Head of IT Governance SG

Responsibilities:

• Support the driving and implementation of strategic initiatives and programs by Group and the local Management and, thereafter, to support relevant governance and oversight activities of such programs. These programs include:
  • Management Self-Identified Issues (MSII), 
  • Risk and Control Self-Assessment (RCSA), 
  • Technology Risk Appetite Statement (TRAS) and 
  • IT related outsourcing review
• Guide IT staff on the MSII, RCSA and TRAS programs including the development of relevant awareness, advising them on deviations to be raised in accordance with established criteria and process as well as to ensure these are processed centrally in an efficient and effective manner.
• Prepare reports on the current Information Security, Risk and Compliance postures, identify compliance gaps and develop corrective actions to remediate the gaps, follow up on the remediation with the control owners and report to Senior Management.
• Co-ordinates on all MAS Notices (including MAS Notice FSM-N05, Notice FSM-N06, MAS 658) and Guidelines (including Technology Risk Management Guidelines and Outsourcing Guidelines) to ensure conformance and compliance.

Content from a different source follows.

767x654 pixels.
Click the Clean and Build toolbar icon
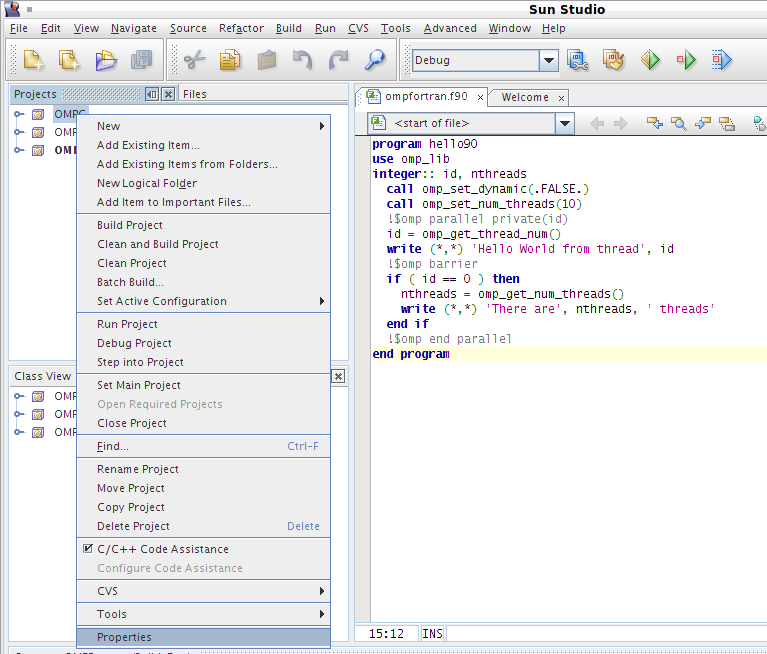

• Act as 1.5Line of Defence (LoD) to support and supplement the bank’s 3LoD model.
• Track and manage the expected quality attributes and the assessment metrics for project deliverables based on QC standards.

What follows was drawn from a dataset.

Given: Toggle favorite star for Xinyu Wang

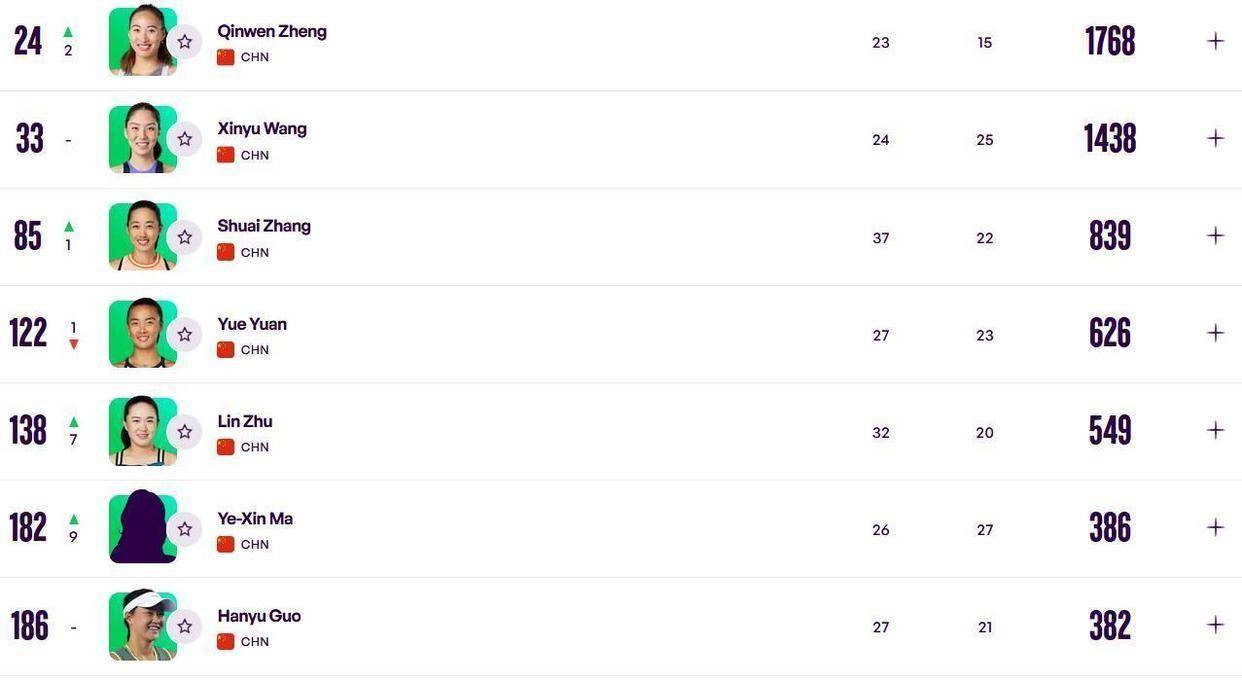Looking at the screenshot, I should pyautogui.click(x=185, y=139).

• Perform quality assurance to ensure project activities and deliverables comply with the bank’s policies, procedures and standards.

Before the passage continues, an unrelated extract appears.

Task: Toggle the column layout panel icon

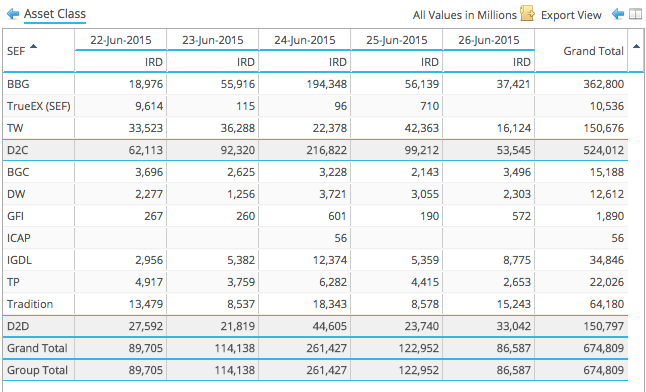Action: coord(635,14)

• Other main roles include
  • Appointed DCORO, Data Steward for IT, and Data Protection Officer (DPO)
  • Reviewing of standards and procedures across the different pillars in IT to ensure effective compliance with Group Policies and Regulator’s requirements.
  • Liaise with internal and external Auditors to oversee the audits and to ensure timely remediation and closure of audit observations.
  • Partner with Senior IT Management to continuously drive process improvement in areas where controls do not adequately mitigate risks. 
  • Involving & contributing to key incidents, threats and outages, and contribute in task force/management decisions.
  • Administer and manage IT related risks in the Bank Risk Register that contain Control Issue Management (CIM), Key Risk Indicators (KRI). Loss Events (LED) and Risk and Control Self-Assessment (RCSA). 

Requirements:

• Min. Bachelor degree in Information Systems or its equivalent.
• At least 12+ years’ experience in infrastructure and technology risk management (at least 2 years in a leading role).
• Strong track record in technology risk management, preferably in a banking environment. 
• Good leadership qualities.
• Able to engage stakeholders and develop options for them.
• Highly result oriented and can work independently.
• Ability to build relationship and interact effectively with internal and external parties.
• Good analytical, technical, written and verbal communication skills.
• Technology and operational risk management leadership. 
• Technology outsourcing & risk gap assessments. 
• MAS Technology Risk Management expertise.